Exercise » Return the items below word for word, starting with the line that contains "Click the ssh_host_ed25519_key HostKey line" and going on through the last item, with both ends included. Leave the pictures out of your answer.

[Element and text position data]
***

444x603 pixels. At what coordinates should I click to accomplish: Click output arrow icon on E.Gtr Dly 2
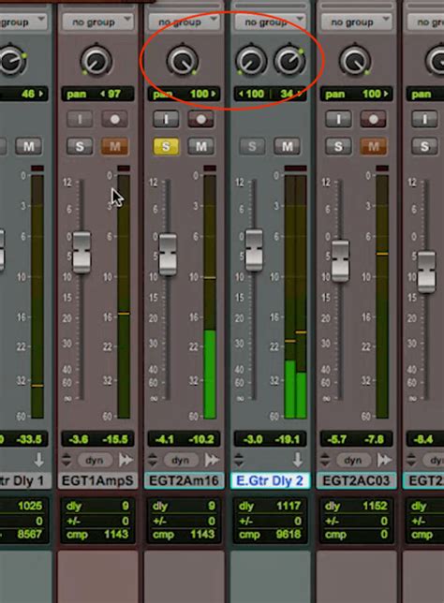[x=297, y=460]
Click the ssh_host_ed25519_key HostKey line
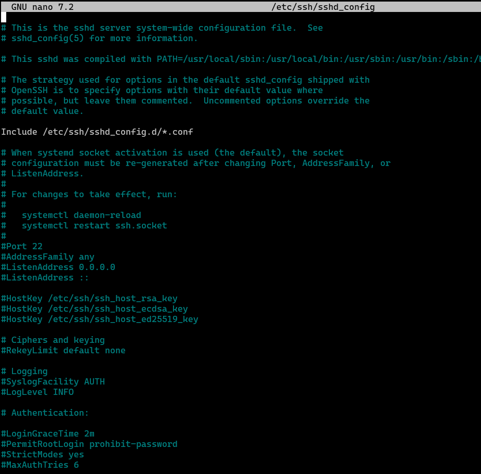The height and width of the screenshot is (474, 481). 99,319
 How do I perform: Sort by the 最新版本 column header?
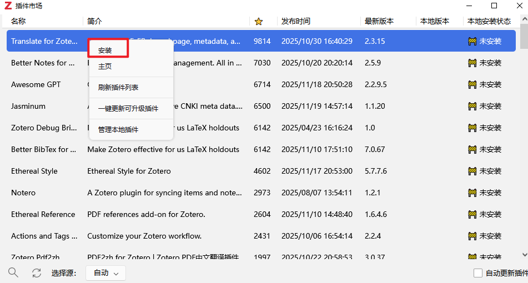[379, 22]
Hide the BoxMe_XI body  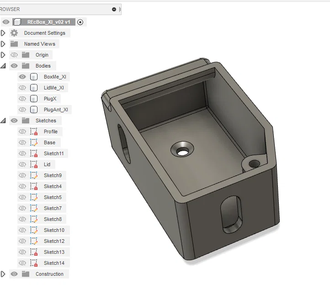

***

Result for this task »
Click the ssh_host_ed25519_key HostKey line
The height and width of the screenshot is (474, 481). 99,319
 How do I perform: Sort by the 最新版本 column header?
[379, 22]
Hide the BoxMe_XI body  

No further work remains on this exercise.